▸ **What you will do**:
In the entries below, the lines from the one with "Provider Aperion.it (580, 2449)" through the one with "film (255, 1632)" are to be copied exactly; both ends count.

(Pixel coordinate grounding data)
◆ ◆ ◆

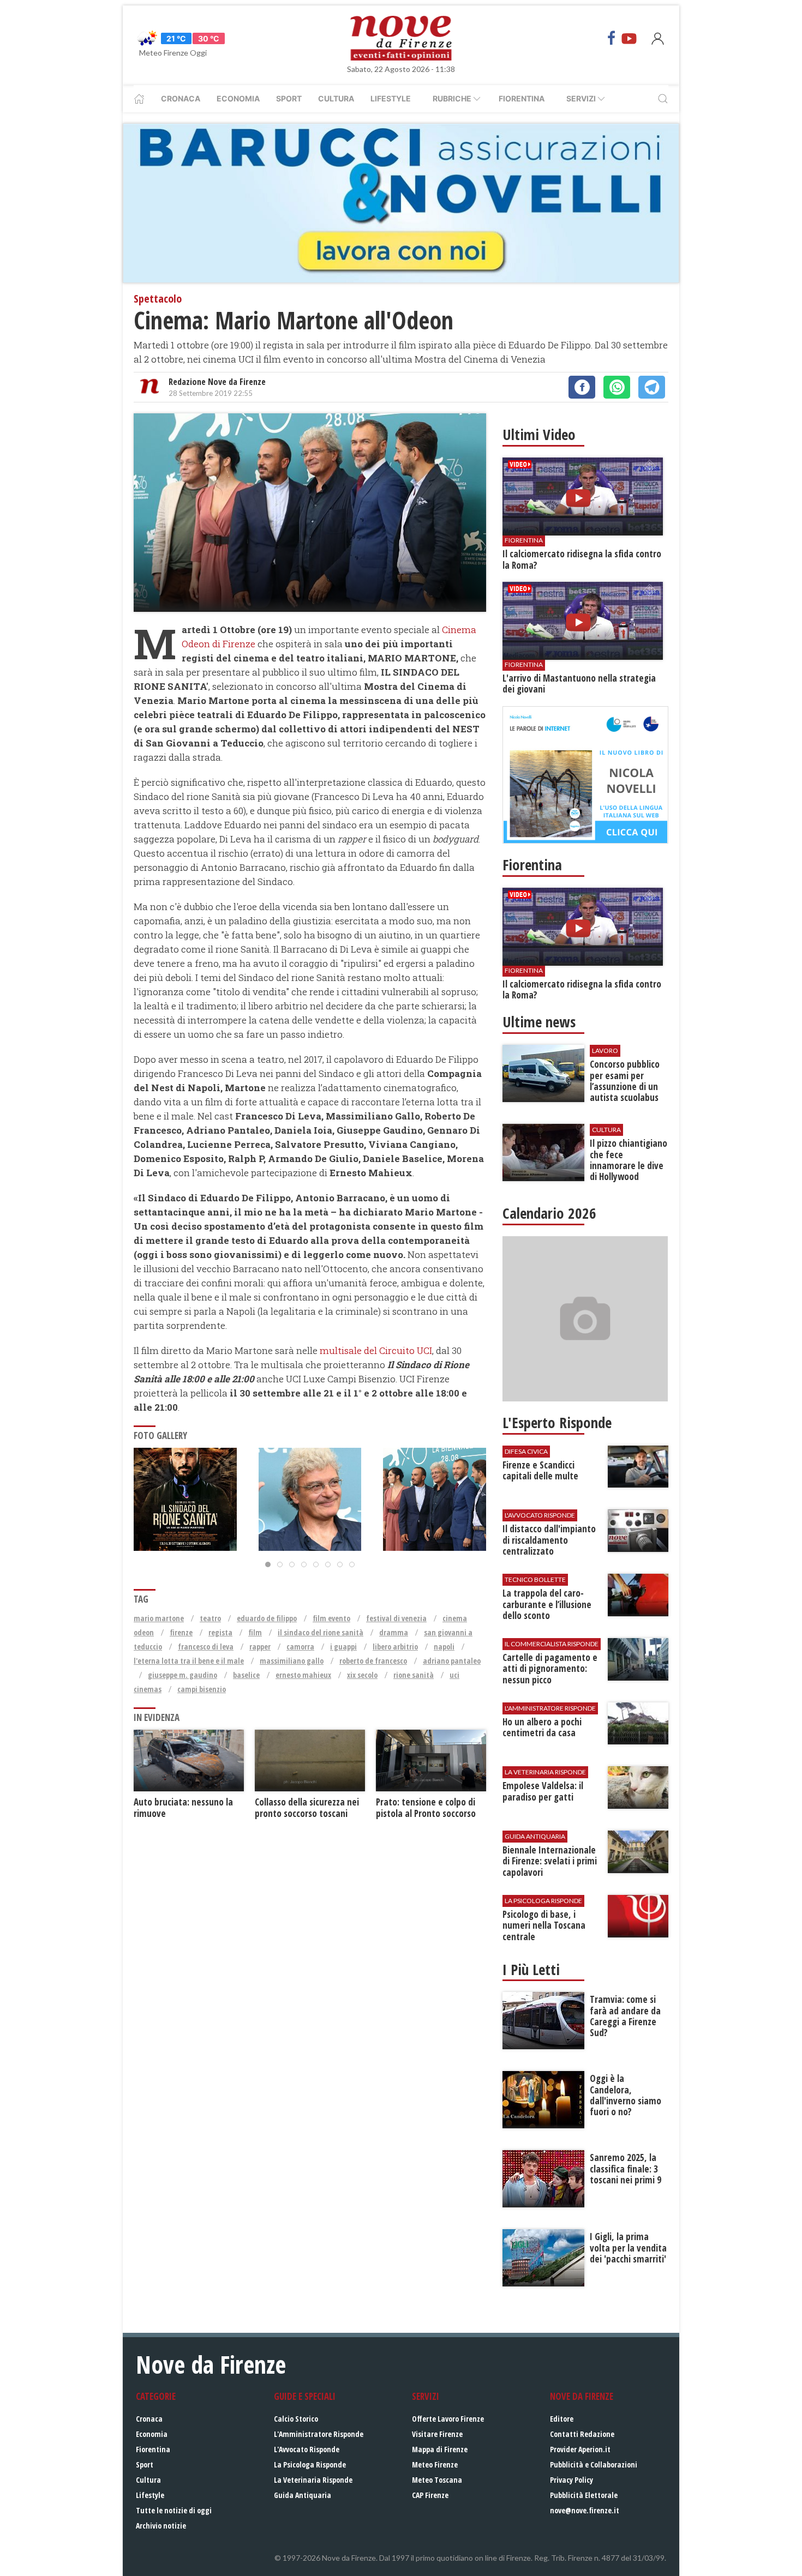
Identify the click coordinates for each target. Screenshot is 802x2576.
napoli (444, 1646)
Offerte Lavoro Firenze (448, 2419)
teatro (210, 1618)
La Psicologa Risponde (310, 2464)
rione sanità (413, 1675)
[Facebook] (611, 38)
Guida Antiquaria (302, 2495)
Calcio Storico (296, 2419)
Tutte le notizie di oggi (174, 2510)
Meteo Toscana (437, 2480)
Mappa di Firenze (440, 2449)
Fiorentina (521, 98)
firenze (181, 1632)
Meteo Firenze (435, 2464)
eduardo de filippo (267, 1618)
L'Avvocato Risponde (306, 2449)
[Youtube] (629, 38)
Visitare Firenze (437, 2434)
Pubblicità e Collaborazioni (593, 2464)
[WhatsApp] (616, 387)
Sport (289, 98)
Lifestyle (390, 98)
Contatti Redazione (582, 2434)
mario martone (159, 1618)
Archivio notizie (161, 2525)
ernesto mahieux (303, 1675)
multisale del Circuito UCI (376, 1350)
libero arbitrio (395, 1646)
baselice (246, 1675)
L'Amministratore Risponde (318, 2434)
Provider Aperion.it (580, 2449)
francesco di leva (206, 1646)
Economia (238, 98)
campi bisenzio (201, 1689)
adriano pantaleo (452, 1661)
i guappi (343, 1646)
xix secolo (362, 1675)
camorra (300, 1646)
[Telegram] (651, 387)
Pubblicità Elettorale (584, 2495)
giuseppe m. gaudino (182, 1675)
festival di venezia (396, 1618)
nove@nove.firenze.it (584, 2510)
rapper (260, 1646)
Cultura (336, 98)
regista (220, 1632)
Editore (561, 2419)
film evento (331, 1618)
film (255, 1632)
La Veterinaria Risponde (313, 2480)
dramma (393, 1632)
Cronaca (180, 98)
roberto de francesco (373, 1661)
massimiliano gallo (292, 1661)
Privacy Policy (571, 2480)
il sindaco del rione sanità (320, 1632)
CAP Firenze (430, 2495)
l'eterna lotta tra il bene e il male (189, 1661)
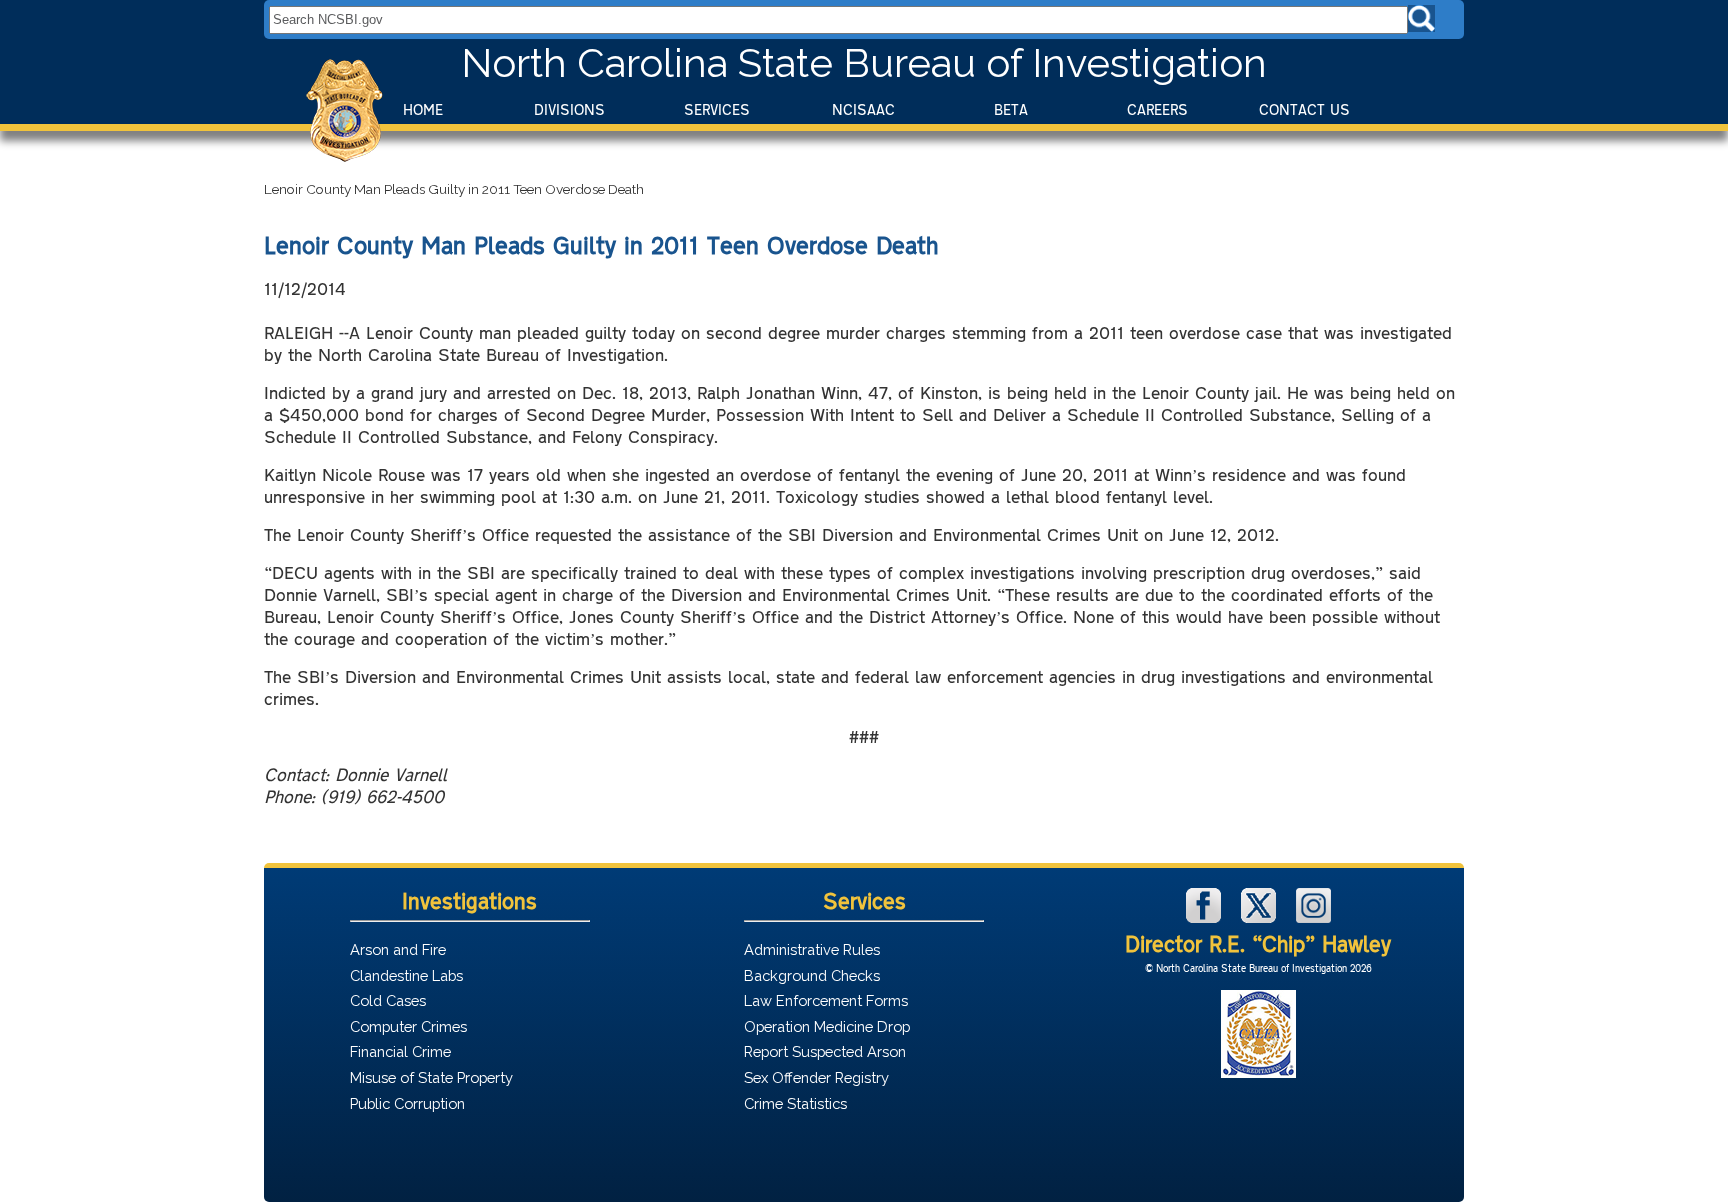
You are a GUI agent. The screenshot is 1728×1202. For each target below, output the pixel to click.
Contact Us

◆ ◆ ◆

▸ **Your solution**:
Provider Aperion.it (580, 2449)
francesco di leva (206, 1646)
Economia (238, 98)
campi bisenzio (201, 1689)
adriano pantaleo (452, 1661)
i guappi (343, 1646)
xix secolo (362, 1675)
camorra (300, 1646)
[Telegram] (651, 387)
Pubblicità Elettorale (584, 2495)
giuseppe m. gaudino (182, 1675)
festival di venezia (396, 1618)
nove@nove.firenze.it (584, 2510)
rapper (260, 1646)
Cultura (336, 98)
regista (220, 1632)
Editore (561, 2419)
film evento (331, 1618)
film (255, 1632)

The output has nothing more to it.